Supplied data =
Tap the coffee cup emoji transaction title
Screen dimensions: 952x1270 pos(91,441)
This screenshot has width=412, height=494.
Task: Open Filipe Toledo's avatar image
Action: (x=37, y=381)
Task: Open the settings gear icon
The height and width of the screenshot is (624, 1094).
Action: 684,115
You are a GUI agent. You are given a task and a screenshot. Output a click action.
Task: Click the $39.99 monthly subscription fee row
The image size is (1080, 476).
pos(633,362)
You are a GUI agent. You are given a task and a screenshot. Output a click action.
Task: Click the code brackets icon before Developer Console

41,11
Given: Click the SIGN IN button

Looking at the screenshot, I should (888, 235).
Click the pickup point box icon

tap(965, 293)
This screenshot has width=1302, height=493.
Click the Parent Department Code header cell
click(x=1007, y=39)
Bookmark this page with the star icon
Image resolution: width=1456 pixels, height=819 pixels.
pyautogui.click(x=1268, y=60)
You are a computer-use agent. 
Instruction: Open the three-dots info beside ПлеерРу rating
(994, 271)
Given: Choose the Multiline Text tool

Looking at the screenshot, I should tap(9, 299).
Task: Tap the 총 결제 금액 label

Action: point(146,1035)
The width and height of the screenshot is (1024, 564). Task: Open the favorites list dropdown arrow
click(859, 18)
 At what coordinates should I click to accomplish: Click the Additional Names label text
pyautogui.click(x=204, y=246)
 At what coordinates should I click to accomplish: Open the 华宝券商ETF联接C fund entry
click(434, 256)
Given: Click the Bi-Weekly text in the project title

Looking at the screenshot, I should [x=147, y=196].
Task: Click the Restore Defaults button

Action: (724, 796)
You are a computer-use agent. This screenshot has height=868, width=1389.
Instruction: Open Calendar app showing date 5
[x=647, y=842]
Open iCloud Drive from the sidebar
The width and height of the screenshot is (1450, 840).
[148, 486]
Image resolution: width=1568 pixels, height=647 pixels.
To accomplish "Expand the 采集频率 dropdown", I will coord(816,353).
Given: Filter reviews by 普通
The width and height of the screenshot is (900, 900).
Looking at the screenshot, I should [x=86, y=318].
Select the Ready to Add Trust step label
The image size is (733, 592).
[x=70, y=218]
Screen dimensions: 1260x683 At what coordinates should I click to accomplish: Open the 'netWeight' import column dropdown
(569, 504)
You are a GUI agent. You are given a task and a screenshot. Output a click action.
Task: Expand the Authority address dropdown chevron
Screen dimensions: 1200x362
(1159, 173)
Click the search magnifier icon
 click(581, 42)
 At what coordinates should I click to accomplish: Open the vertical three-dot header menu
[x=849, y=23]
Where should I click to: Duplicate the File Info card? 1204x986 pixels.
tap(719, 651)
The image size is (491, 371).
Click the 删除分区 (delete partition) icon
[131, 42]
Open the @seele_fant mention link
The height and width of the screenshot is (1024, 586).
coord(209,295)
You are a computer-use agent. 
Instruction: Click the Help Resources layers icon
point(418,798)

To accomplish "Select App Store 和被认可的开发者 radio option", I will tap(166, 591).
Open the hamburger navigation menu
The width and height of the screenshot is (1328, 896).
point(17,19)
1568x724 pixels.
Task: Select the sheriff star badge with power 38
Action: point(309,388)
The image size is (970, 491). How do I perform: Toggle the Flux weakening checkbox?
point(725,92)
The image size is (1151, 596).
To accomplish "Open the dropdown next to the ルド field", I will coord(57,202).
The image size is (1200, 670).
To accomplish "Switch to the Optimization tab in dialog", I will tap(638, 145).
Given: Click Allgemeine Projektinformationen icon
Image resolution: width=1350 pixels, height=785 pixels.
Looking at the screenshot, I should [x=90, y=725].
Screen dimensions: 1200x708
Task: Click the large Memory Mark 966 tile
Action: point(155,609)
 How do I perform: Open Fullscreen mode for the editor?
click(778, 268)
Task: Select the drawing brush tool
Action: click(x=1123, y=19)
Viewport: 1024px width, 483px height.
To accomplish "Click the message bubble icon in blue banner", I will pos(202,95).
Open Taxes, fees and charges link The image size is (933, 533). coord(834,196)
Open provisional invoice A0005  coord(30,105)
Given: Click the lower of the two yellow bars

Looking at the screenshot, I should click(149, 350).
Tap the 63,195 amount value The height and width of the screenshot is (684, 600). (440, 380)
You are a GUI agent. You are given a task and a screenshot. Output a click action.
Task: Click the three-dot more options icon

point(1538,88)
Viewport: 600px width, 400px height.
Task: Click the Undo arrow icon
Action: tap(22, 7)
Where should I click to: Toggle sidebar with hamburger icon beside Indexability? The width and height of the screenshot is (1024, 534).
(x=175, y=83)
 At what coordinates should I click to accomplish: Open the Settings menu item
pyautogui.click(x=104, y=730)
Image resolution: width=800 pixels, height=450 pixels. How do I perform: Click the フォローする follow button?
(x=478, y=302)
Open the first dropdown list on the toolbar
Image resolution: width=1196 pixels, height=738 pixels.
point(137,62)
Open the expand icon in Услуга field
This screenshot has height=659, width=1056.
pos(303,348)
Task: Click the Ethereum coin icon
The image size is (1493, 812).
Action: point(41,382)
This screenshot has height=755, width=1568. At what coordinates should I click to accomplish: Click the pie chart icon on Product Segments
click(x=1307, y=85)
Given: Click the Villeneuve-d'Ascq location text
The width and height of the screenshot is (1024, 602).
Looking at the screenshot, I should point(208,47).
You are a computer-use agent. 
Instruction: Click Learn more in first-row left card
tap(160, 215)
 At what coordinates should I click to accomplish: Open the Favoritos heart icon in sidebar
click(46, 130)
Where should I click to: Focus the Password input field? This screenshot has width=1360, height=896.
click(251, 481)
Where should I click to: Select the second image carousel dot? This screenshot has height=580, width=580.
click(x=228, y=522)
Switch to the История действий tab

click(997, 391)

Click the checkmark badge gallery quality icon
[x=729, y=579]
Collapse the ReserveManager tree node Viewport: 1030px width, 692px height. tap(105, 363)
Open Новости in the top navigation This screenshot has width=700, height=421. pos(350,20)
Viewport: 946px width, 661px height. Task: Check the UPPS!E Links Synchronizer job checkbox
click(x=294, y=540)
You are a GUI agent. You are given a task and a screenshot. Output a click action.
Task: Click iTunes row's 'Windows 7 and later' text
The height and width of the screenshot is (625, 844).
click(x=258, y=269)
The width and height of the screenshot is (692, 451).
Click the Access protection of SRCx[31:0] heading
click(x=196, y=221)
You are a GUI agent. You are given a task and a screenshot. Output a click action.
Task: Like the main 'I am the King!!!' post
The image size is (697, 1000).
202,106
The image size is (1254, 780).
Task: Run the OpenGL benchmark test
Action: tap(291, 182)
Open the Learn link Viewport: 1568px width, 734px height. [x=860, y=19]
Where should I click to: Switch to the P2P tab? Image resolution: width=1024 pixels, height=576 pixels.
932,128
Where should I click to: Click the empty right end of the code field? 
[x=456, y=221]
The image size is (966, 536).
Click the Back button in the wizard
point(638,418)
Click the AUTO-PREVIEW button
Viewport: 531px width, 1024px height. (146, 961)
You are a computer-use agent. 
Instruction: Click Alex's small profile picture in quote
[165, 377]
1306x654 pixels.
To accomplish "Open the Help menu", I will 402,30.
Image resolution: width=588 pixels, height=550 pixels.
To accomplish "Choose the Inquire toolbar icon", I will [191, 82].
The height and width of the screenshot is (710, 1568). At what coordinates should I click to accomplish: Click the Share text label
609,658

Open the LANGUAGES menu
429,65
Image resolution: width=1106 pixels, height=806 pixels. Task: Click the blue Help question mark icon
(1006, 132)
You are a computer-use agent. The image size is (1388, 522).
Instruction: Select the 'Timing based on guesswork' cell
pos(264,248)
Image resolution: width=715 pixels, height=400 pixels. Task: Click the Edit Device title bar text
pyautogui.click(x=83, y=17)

Work required = Convert every line of the listing above into a numbered list, dropping the blank lines.

Finished answer =
1. Tap the coffee cup emoji transaction title
2. Screen dimensions: 952x1270 pos(91,441)
3. This screenshot has width=412, height=494.
4. Task: Open Filipe Toledo's avatar image
5. Action: (x=37, y=381)
6. Task: Open the settings gear icon
7. The height and width of the screenshot is (624, 1094).
8. Action: 684,115
9. You are a GUI agent. You are given a task and a screenshot. Output a click action.
10. Task: Click the $39.99 monthly subscription fee row
11. The image size is (1080, 476).
12. pos(633,362)
13. You are a GUI agent. You are given a task and a screenshot. Output a click action.
14. Task: Click the code brackets icon before Developer Console
15. 41,11
16. Given: Click the SIGN IN button
17. Looking at the screenshot, I should (888, 235).
18. Click the pickup point box icon
19. tap(965, 293)
20. This screenshot has width=1302, height=493.
21. Click the Parent Department Code header cell
22. click(x=1007, y=39)
23. Bookmark this page with the star icon
24. Image resolution: width=1456 pixels, height=819 pixels.
25. pyautogui.click(x=1268, y=60)
26. You are a computer-use agent. 
27. Instruction: Open the three-dots info beside ПлеерРу rating
28. (994, 271)
29. Given: Choose the Multiline Text tool
30. Looking at the screenshot, I should tap(9, 299).
31. Task: Tap the 총 결제 금액 label
32. Action: point(146,1035)
33. The width and height of the screenshot is (1024, 564). Task: Open the favorites list dropdown arrow
34. click(859, 18)
35.  At what coordinates should I click to accomplish: Click the Additional Names label text
36. pyautogui.click(x=204, y=246)
37.  At what coordinates should I click to accomplish: Open the 华宝券商ETF联接C fund entry
38. click(434, 256)
39. Given: Click the Bi-Weekly text in the project title
40. Looking at the screenshot, I should [x=147, y=196].
41. Task: Click the Restore Defaults button
42. Action: (724, 796)
43. You are a computer-use agent. This screenshot has height=868, width=1389.
44. Instruction: Open Calendar app showing date 5
45. [x=647, y=842]
46. Open iCloud Drive from the sidebar
47. The width and height of the screenshot is (1450, 840).
48. [148, 486]
49. Image resolution: width=1568 pixels, height=647 pixels.
50. To accomplish "Expand the 采集频率 dropdown", I will coord(816,353).
51. Given: Filter reviews by 普通
52. The width and height of the screenshot is (900, 900).
53. Looking at the screenshot, I should [x=86, y=318].
54. Select the Ready to Add Trust step label
55. The image size is (733, 592).
56. [x=70, y=218]
57. Screen dimensions: 1260x683 At what coordinates should I click to accomplish: Open the 'netWeight' import column dropdown
58. (569, 504)
59. You are a GUI agent. You are given a task and a screenshot. Output a click action.
60. Task: Expand the Authority address dropdown chevron
61. Screen dimensions: 1200x362
62. (1159, 173)
63. Click the search magnifier icon
64.  click(581, 42)
65.  At what coordinates should I click to accomplish: Open the vertical three-dot header menu
66. [x=849, y=23]
67. Where should I click to: Duplicate the File Info card? 1204x986 pixels.
68. tap(719, 651)
69. The image size is (491, 371).
70. Click the 删除分区 (delete partition) icon
71. [131, 42]
72. Open the @seele_fant mention link
73. The height and width of the screenshot is (1024, 586).
74. coord(209,295)
75. You are a computer-use agent. 
76. Instruction: Click the Help Resources layers icon
77. point(418,798)
78. To accomplish "Select App Store 和被认可的开发者 radio option", I will tap(166, 591).
79. Open the hamburger navigation menu
80. The width and height of the screenshot is (1328, 896).
81. point(17,19)
82. 1568x724 pixels.
83. Task: Select the sheriff star badge with power 38
84. Action: point(309,388)
85. The image size is (970, 491). How do I perform: Toggle the Flux weakening checkbox?
86. point(725,92)
87. The image size is (1151, 596).
88. To accomplish "Open the dropdown next to the ルド field", I will coord(57,202).
89. The image size is (1200, 670).
90. To accomplish "Switch to the Optimization tab in dialog", I will tap(638, 145).
91. Given: Click Allgemeine Projektinformationen icon
92. Image resolution: width=1350 pixels, height=785 pixels.
93. Looking at the screenshot, I should [x=90, y=725].
94. Screen dimensions: 1200x708
95. Task: Click the large Memory Mark 966 tile
96. Action: point(155,609)
97.  How do I perform: Open Fullscreen mode for the editor?
98. click(778, 268)
99. Task: Select the drawing brush tool
100. Action: click(x=1123, y=19)
101. Viewport: 1024px width, 483px height.
102. To accomplish "Click the message bubble icon in blue banner", I will pos(202,95).
103. Open Taxes, fees and charges link The image size is (933, 533). coord(834,196)
104. Open provisional invoice A0005  coord(30,105)
105. Given: Click the lower of the two yellow bars
106. Looking at the screenshot, I should click(149, 350).
107. Tap the 63,195 amount value The height and width of the screenshot is (684, 600). (440, 380)
108. You are a GUI agent. You are given a task and a screenshot. Output a click action.
109. Task: Click the three-dot more options icon
110. point(1538,88)
111. Viewport: 600px width, 400px height.
112. Task: Click the Undo arrow icon
113. Action: tap(22, 7)
114. Where should I click to: Toggle sidebar with hamburger icon beside Indexability? The width and height of the screenshot is (1024, 534).
115. (x=175, y=83)
116.  At what coordinates should I click to accomplish: Open the Settings menu item
117. pyautogui.click(x=104, y=730)
118. Image resolution: width=800 pixels, height=450 pixels. How do I perform: Click the フォローする follow button?
119. (x=478, y=302)
120. Open the first dropdown list on the toolbar
121. Image resolution: width=1196 pixels, height=738 pixels.
122. point(137,62)
123. Open the expand icon in Услуга field
124. This screenshot has height=659, width=1056.
125. pos(303,348)
126. Task: Click the Ethereum coin icon
127. The image size is (1493, 812).
128. Action: point(41,382)
129. This screenshot has height=755, width=1568. At what coordinates should I click to accomplish: Click the pie chart icon on Product Segments
130. click(x=1307, y=85)
131. Given: Click the Villeneuve-d'Ascq location text
132. The width and height of the screenshot is (1024, 602).
133. Looking at the screenshot, I should point(208,47).
134. You are a computer-use agent. 
135. Instruction: Click Learn more in first-row left card
136. tap(160, 215)
137.  At what coordinates should I click to accomplish: Open the Favoritos heart icon in sidebar
138. click(46, 130)
139. Where should I click to: Focus the Password input field? This screenshot has width=1360, height=896.
140. click(251, 481)
141. Where should I click to: Select the second image carousel dot? This screenshot has height=580, width=580.
142. click(x=228, y=522)
143. Switch to the История действий tab
144. click(997, 391)
145. Click the checkmark badge gallery quality icon
146. [x=729, y=579]
147. Collapse the ReserveManager tree node Viewport: 1030px width, 692px height. tap(105, 363)
148. Open Новости in the top navigation This screenshot has width=700, height=421. pos(350,20)
149. Viewport: 946px width, 661px height. Task: Check the UPPS!E Links Synchronizer job checkbox
150. click(x=294, y=540)
151. You are a GUI agent. You are given a task and a screenshot. Output a click action.
152. Task: Click iTunes row's 'Windows 7 and later' text
153. The height and width of the screenshot is (625, 844).
154. click(x=258, y=269)
155. The width and height of the screenshot is (692, 451).
156. Click the Access protection of SRCx[31:0] heading
157. click(x=196, y=221)
158. You are a GUI agent. You are given a task and a screenshot. Output a click action.
159. Task: Like the main 'I am the King!!!' post
160. The image size is (697, 1000).
161. 202,106
162. The image size is (1254, 780).
163. Task: Run the OpenGL benchmark test
164. Action: tap(291, 182)
165. Open the Learn link Viewport: 1568px width, 734px height. [x=860, y=19]
166. Where should I click to: Switch to the P2P tab? Image resolution: width=1024 pixels, height=576 pixels.
167. 932,128
168. Where should I click to: Click the empty right end of the code field? 
169. [x=456, y=221]
170. The image size is (966, 536).
171. Click the Back button in the wizard
172. point(638,418)
173. Click the AUTO-PREVIEW button
174. Viewport: 531px width, 1024px height. (146, 961)
175. You are a computer-use agent. 
176. Instruction: Click Alex's small profile picture in quote
177. [165, 377]
178. 1306x654 pixels.
179. To accomplish "Open the Help menu", I will 402,30.
180. Image resolution: width=588 pixels, height=550 pixels.
181. To accomplish "Choose the Inquire toolbar icon", I will [191, 82].
182. The height and width of the screenshot is (710, 1568). At what coordinates should I click to accomplish: Click the Share text label
183. 609,658
184. Open the LANGUAGES menu
185. 429,65
186. Image resolution: width=1106 pixels, height=806 pixels. Task: Click the blue Help question mark icon
187. (1006, 132)
188. You are a computer-use agent. The image size is (1388, 522).
189. Instruction: Select the 'Timing based on guesswork' cell
190. pos(264,248)
191. Image resolution: width=715 pixels, height=400 pixels. Task: Click the Edit Device title bar text
192. pyautogui.click(x=83, y=17)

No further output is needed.